Every record, from first to last, should be retyped word for word.
[Opening Data section]
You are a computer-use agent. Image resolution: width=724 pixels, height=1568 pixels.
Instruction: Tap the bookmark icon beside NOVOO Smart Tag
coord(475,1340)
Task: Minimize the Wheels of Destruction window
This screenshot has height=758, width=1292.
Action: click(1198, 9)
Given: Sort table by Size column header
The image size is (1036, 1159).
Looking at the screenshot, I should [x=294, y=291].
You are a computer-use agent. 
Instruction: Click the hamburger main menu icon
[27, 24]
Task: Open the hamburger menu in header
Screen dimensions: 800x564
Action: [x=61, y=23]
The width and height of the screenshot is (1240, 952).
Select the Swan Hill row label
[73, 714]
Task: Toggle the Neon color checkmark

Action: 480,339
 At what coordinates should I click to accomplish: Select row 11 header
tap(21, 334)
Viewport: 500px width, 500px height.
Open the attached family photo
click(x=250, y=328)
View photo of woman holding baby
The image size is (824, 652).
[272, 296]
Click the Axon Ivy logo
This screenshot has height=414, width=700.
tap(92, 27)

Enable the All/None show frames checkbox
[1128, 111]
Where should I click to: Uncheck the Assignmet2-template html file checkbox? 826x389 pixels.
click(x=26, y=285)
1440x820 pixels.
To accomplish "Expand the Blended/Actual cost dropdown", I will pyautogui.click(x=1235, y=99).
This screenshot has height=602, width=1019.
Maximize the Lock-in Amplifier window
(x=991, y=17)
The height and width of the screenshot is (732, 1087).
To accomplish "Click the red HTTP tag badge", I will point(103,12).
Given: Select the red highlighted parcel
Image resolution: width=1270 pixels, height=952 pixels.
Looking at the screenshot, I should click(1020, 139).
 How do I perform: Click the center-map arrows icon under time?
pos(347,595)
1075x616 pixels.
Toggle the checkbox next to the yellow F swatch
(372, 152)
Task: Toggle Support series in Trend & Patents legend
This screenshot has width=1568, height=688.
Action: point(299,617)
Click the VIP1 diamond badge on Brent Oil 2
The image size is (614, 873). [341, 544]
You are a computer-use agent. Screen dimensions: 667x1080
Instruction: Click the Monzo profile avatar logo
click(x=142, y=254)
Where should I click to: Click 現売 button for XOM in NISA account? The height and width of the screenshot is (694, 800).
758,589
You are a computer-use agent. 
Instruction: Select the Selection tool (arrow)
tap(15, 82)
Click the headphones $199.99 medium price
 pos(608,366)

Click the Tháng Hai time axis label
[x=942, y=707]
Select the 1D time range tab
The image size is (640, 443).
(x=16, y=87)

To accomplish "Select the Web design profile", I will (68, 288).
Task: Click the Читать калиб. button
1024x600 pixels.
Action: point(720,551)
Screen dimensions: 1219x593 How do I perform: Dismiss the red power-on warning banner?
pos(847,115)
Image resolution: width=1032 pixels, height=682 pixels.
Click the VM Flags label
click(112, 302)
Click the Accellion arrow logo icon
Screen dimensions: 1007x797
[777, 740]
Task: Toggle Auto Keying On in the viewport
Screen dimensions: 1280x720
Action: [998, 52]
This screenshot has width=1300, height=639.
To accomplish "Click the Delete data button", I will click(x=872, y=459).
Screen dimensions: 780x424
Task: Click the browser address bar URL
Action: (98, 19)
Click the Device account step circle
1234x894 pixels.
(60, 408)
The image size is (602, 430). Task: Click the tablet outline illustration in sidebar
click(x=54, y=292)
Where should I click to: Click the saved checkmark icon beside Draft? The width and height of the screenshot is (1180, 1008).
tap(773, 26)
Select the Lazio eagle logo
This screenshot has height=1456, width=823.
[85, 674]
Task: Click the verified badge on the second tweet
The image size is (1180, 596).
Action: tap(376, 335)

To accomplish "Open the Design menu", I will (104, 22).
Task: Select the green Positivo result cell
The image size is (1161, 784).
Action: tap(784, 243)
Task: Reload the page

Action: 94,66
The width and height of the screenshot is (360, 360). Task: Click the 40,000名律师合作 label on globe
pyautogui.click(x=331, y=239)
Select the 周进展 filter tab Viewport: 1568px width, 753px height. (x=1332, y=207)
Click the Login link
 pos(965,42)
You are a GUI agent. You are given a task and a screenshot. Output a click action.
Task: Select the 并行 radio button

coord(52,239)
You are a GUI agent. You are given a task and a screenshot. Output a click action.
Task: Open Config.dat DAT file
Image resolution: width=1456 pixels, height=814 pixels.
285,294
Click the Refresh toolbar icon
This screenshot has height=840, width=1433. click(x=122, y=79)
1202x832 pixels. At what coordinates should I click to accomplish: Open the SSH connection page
[Closing Data section]
§ **Response to the task**
You are a computer-use agent. Image resolution: width=724 pixels, height=1568 pixels.
Instruction: Tap the bookmark icon beside NOVOO Smart Tag
coord(475,1340)
Task: Minimize the Wheels of Destruction window
This screenshot has height=758, width=1292.
Action: click(1198, 9)
Given: Sort table by Size column header
The image size is (1036, 1159).
Looking at the screenshot, I should [x=294, y=291].
You are a computer-use agent. 
Instruction: Click the hamburger main menu icon
[27, 24]
Task: Open the hamburger menu in header
Screen dimensions: 800x564
Action: [x=61, y=23]
The width and height of the screenshot is (1240, 952).
Select the Swan Hill row label
[73, 714]
Task: Toggle the Neon color checkmark

Action: 480,339
 At what coordinates should I click to accomplish: Select row 11 header
tap(21, 334)
Viewport: 500px width, 500px height.
Open the attached family photo
click(x=250, y=328)
View photo of woman holding baby
The image size is (824, 652).
[272, 296]
Click the Axon Ivy logo
This screenshot has height=414, width=700.
tap(92, 27)

Enable the All/None show frames checkbox
[1128, 111]
Where should I click to: Uncheck the Assignmet2-template html file checkbox? 826x389 pixels.
click(x=26, y=285)
1440x820 pixels.
To accomplish "Expand the Blended/Actual cost dropdown", I will pyautogui.click(x=1235, y=99).
This screenshot has height=602, width=1019.
Maximize the Lock-in Amplifier window
(x=991, y=17)
The height and width of the screenshot is (732, 1087).
To accomplish "Click the red HTTP tag badge", I will point(103,12).
Given: Select the red highlighted parcel
Image resolution: width=1270 pixels, height=952 pixels.
Looking at the screenshot, I should click(1020, 139).
 How do I perform: Click the center-map arrows icon under time?
pos(347,595)
1075x616 pixels.
Toggle the checkbox next to the yellow F swatch
(372, 152)
Task: Toggle Support series in Trend & Patents legend
This screenshot has width=1568, height=688.
Action: point(299,617)
Click the VIP1 diamond badge on Brent Oil 2
The image size is (614, 873). [341, 544]
You are a computer-use agent. Screen dimensions: 667x1080
Instruction: Click the Monzo profile avatar logo
click(x=142, y=254)
Where should I click to: Click 現売 button for XOM in NISA account? The height and width of the screenshot is (694, 800).
758,589
You are a computer-use agent. 
Instruction: Select the Selection tool (arrow)
tap(15, 82)
Click the headphones $199.99 medium price
 pos(608,366)

Click the Tháng Hai time axis label
[x=942, y=707]
Select the 1D time range tab
The image size is (640, 443).
(x=16, y=87)

To accomplish "Select the Web design profile", I will (68, 288).
Task: Click the Читать калиб. button
1024x600 pixels.
Action: point(720,551)
Screen dimensions: 1219x593 How do I perform: Dismiss the red power-on warning banner?
pos(847,115)
Image resolution: width=1032 pixels, height=682 pixels.
Click the VM Flags label
click(112, 302)
Click the Accellion arrow logo icon
Screen dimensions: 1007x797
[777, 740]
Task: Toggle Auto Keying On in the viewport
Screen dimensions: 1280x720
Action: [998, 52]
This screenshot has width=1300, height=639.
To accomplish "Click the Delete data button", I will click(x=872, y=459).
Screen dimensions: 780x424
Task: Click the browser address bar URL
Action: (98, 19)
Click the Device account step circle
1234x894 pixels.
(60, 408)
The image size is (602, 430). Task: Click the tablet outline illustration in sidebar
click(x=54, y=292)
Where should I click to: Click the saved checkmark icon beside Draft? The width and height of the screenshot is (1180, 1008).
tap(773, 26)
Select the Lazio eagle logo
This screenshot has height=1456, width=823.
[85, 674]
Task: Click the verified badge on the second tweet
The image size is (1180, 596).
Action: tap(376, 335)

To accomplish "Open the Design menu", I will (104, 22).
Task: Select the green Positivo result cell
The image size is (1161, 784).
Action: tap(784, 243)
Task: Reload the page

Action: 94,66
The width and height of the screenshot is (360, 360). Task: Click the 40,000名律师合作 label on globe
pyautogui.click(x=331, y=239)
Select the 周进展 filter tab Viewport: 1568px width, 753px height. (x=1332, y=207)
Click the Login link
 pos(965,42)
You are a GUI agent. You are given a task and a screenshot. Output a click action.
Task: Select the 并行 radio button

coord(52,239)
You are a GUI agent. You are given a task and a screenshot. Output a click action.
Task: Open Config.dat DAT file
Image resolution: width=1456 pixels, height=814 pixels.
285,294
Click the Refresh toolbar icon
This screenshot has height=840, width=1433. click(x=122, y=79)
1202x832 pixels. At what coordinates should I click to accomplish: Open the SSH connection page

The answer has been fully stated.